Greg Stark wrote:
> I think double buffering solves the torn page problem but not the lack
> of wal logging. Alvarro solved the wal logging by deferring the wal
> logs. But I'm not sure how confident we are that it's logging enough.
>
Right now, it's WAL-logging HeapTupleHeader hint bits (infomask and
infomask2), and ItemId (line pointer) flags. Page pd_flags are skipped
in the CRC checksum -- this is easy to do because they are in a constant
offset in the page and I'm just skipping those bytes in CRC_COMP().
So what I'm missing is:
- btree hint bits
- bgwriter calls XLogInsert during shutdown, to WAL-log the hint bits
of unwritten pages.
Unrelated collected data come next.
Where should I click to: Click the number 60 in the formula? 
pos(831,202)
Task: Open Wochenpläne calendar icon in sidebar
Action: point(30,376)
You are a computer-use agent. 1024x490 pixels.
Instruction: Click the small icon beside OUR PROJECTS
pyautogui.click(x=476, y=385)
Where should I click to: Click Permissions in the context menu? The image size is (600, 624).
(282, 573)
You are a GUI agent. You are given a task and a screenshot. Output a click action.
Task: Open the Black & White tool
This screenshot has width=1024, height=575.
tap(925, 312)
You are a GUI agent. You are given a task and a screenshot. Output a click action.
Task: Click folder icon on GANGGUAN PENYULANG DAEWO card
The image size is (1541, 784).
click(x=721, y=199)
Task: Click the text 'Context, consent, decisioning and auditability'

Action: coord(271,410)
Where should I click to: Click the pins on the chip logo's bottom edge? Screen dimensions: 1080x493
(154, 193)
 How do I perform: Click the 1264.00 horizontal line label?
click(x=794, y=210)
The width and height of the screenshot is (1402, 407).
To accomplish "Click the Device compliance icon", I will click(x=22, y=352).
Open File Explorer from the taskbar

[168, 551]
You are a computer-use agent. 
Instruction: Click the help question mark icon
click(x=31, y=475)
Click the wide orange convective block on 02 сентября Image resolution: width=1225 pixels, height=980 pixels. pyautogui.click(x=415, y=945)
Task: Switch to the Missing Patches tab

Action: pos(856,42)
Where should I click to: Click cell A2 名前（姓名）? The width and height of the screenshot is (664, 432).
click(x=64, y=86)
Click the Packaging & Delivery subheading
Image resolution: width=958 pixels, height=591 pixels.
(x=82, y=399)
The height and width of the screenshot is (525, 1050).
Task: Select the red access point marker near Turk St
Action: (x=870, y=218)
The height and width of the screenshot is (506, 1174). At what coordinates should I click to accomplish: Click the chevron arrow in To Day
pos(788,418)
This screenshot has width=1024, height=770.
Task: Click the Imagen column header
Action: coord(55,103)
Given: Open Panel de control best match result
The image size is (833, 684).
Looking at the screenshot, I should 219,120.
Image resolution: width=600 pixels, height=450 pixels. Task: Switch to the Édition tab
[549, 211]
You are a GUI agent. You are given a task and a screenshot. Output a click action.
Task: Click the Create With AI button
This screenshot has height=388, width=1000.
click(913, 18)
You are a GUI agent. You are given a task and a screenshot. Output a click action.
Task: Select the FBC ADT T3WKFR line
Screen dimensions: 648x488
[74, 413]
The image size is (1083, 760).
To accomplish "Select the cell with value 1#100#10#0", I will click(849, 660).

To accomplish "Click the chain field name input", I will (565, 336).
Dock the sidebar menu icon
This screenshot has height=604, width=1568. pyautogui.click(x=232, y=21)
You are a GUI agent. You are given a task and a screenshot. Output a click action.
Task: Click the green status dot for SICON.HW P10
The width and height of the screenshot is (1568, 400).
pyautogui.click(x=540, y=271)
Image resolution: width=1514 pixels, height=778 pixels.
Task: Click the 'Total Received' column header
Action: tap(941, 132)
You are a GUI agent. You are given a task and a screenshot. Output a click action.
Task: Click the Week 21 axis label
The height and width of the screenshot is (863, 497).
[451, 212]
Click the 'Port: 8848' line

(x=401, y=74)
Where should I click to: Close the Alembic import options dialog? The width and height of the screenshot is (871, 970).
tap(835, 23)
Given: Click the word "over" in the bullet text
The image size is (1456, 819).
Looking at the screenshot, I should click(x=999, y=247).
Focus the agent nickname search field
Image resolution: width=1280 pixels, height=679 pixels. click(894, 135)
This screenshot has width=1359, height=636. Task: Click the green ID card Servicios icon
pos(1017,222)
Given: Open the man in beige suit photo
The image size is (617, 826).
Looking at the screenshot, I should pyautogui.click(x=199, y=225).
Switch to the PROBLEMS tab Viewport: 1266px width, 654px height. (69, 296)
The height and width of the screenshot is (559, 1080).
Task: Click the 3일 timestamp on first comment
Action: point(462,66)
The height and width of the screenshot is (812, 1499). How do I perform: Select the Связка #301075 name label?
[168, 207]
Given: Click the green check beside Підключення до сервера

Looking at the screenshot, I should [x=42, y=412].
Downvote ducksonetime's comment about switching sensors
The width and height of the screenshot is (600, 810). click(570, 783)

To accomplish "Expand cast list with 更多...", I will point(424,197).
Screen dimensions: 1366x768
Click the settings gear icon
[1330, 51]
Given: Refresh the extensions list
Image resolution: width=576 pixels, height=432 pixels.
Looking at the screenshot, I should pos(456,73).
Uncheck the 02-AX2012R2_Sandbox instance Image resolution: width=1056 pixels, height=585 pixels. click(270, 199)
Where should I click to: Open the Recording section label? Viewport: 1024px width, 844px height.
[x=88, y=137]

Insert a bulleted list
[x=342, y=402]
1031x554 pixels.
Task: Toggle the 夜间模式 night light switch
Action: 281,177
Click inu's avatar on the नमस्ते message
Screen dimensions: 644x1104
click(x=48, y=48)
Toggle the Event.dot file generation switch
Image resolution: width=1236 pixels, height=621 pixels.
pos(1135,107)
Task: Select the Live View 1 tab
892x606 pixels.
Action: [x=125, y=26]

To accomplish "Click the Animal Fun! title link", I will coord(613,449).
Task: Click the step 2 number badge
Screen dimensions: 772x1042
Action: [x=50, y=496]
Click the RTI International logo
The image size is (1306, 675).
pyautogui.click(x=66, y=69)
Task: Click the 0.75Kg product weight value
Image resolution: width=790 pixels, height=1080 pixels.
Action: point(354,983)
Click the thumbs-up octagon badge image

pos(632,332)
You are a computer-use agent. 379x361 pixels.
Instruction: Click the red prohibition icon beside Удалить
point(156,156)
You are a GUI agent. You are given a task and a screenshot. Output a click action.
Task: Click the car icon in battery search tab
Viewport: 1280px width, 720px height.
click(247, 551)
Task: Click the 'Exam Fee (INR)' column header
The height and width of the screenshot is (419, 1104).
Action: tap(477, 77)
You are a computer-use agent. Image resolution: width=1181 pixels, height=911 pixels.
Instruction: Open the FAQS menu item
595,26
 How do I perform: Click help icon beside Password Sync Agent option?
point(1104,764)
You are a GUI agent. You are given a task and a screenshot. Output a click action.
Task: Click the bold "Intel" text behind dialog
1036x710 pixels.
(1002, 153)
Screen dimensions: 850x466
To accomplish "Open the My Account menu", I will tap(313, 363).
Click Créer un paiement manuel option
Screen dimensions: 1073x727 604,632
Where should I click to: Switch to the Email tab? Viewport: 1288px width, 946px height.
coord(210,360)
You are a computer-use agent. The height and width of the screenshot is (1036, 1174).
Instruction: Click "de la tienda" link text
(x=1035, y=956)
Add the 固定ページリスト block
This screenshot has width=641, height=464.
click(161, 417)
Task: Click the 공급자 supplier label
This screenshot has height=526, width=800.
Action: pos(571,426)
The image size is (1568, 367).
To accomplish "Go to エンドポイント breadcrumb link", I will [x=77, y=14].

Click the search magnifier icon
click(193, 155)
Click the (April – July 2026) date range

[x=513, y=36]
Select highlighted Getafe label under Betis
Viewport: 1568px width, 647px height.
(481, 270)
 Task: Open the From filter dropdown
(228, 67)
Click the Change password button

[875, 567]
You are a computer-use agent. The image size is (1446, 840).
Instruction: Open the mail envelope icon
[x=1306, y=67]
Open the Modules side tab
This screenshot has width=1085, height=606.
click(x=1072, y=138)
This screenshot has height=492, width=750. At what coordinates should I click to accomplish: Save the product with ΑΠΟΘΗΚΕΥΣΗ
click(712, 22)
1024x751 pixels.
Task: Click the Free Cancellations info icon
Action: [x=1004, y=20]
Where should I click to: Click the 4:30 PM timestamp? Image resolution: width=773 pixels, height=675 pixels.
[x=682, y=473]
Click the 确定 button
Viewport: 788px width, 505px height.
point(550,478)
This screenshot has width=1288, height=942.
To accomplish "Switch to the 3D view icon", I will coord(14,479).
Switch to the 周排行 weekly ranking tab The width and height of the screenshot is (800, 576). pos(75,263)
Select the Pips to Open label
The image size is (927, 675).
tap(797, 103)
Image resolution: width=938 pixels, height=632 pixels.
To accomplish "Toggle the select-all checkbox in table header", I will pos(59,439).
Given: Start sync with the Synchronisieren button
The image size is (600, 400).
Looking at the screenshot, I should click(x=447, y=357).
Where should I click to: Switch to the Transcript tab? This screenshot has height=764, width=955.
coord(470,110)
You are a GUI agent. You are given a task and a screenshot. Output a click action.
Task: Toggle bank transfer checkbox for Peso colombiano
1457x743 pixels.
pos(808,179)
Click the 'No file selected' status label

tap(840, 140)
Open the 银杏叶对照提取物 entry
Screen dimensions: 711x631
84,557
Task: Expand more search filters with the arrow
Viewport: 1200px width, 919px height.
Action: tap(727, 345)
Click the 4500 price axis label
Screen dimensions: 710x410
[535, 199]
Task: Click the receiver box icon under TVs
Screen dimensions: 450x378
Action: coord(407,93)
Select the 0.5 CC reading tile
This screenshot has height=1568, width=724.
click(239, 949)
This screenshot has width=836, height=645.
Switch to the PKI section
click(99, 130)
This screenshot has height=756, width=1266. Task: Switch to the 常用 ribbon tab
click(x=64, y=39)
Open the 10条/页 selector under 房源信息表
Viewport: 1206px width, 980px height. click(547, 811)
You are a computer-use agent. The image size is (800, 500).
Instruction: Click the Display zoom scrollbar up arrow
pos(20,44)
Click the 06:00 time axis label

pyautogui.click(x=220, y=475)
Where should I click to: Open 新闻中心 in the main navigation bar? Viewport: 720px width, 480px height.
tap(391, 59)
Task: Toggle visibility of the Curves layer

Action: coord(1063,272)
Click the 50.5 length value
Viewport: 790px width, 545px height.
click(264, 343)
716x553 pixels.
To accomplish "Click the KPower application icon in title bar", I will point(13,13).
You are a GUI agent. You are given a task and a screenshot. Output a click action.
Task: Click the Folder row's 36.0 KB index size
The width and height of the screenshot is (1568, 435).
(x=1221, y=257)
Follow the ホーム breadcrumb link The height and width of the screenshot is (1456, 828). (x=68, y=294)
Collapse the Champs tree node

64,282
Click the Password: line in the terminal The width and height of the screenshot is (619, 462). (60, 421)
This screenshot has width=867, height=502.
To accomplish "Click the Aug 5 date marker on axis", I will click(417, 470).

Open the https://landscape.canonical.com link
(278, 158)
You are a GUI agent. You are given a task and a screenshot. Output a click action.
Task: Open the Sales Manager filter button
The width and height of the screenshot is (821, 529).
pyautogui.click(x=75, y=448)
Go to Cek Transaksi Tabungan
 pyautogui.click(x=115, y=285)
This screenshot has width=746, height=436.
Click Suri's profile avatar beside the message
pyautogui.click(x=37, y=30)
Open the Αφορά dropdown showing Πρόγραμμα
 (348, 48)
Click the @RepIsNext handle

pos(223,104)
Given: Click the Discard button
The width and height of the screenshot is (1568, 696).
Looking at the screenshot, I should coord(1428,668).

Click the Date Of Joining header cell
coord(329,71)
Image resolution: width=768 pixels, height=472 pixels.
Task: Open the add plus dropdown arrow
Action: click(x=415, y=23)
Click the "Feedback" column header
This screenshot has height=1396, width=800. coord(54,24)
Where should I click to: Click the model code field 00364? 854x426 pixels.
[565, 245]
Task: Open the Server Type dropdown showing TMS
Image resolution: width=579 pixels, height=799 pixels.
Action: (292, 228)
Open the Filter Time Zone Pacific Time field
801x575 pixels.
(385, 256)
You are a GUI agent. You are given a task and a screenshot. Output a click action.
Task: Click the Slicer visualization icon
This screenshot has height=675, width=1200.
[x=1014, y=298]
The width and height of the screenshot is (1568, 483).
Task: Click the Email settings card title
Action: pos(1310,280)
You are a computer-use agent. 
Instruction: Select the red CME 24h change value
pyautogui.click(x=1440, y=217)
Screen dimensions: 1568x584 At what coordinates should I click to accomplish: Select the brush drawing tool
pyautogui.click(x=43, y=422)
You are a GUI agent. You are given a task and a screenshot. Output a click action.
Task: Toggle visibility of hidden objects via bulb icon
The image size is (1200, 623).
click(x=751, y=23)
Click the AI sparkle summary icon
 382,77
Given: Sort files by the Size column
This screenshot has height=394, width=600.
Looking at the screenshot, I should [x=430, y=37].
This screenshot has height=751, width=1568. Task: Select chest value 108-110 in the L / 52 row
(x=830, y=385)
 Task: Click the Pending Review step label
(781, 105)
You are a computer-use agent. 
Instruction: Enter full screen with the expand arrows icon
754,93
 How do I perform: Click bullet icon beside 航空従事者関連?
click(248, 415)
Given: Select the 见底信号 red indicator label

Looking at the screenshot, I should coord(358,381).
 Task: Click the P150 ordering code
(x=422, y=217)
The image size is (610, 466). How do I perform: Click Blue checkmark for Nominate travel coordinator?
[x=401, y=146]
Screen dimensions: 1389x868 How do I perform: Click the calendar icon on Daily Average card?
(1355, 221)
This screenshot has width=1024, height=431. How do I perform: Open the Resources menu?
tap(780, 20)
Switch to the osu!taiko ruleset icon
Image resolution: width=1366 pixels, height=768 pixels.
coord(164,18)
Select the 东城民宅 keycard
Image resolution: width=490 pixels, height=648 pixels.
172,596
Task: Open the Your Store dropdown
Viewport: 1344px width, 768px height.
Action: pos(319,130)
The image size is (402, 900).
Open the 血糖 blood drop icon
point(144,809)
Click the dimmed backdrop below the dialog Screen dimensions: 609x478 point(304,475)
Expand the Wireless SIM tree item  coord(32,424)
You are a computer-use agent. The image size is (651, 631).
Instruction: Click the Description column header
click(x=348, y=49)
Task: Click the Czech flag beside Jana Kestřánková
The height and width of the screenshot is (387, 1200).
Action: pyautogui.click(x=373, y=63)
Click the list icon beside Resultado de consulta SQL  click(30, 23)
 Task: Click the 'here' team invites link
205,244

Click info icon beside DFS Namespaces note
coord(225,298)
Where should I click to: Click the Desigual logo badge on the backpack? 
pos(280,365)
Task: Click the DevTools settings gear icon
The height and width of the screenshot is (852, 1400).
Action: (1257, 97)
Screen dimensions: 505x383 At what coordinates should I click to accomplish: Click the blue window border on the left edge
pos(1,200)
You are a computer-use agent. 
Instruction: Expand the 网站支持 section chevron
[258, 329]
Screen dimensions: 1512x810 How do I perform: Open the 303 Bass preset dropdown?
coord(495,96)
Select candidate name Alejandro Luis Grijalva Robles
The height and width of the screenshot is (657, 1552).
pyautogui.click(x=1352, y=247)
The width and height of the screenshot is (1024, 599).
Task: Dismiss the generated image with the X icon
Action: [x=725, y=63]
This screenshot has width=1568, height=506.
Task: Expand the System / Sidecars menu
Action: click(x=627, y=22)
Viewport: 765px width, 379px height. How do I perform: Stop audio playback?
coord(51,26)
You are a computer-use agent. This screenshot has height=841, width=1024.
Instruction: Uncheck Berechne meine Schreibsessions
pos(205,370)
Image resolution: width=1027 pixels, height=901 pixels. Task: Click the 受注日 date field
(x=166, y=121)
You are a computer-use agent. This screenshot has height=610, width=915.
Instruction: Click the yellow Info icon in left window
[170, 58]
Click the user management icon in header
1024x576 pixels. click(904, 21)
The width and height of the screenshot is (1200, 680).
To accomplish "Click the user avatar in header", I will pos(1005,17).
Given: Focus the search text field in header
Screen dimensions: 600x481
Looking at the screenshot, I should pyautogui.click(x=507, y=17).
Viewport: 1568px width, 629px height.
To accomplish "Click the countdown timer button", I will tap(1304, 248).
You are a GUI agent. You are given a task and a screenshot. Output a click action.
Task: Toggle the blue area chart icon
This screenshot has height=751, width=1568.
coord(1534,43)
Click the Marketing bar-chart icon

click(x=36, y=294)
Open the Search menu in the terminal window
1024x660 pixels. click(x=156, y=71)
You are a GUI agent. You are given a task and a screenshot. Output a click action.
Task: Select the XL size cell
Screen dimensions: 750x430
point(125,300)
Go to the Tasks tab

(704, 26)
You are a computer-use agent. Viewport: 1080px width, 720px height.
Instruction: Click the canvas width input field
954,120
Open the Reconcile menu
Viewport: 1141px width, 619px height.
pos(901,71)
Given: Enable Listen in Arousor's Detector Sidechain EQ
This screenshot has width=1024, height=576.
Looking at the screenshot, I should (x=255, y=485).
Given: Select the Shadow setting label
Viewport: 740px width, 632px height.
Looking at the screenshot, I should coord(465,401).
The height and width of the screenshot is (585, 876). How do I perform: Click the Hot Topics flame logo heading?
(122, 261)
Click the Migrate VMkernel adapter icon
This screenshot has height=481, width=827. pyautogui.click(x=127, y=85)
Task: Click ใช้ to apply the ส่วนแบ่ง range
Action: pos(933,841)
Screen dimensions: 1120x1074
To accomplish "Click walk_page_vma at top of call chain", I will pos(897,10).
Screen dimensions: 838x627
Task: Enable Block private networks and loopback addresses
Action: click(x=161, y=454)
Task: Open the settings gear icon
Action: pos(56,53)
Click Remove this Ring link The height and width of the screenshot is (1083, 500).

This causes a PANIC to trigger about concurrent WAL
activity during checkpoint. (The easy solution to this problem is just
to remove the check; another idea is to flush the buffers before
grabbing the final address to watch for at shutdown.)
> I'm beginning to think just excluding the hint bits would be simpler and
> safer. If we're double buffering then it might be possible to do that
> pretty cheaply. Copy the whole buffer with memcpy then loop through the
> line pointers unsetting the hint bits. Then do the crc. Though that would
> prevent us from doing "zero-copy" crc by doing it in the copy.
This can probably be made to work, and it solves the problem that
bgwriter calls XLogInsert during shutdown. I would create new routines
to clear hint bits in all involved modules (heap_resethintbits, btree_%,
item_%, page_%), and call them on a copy of the page.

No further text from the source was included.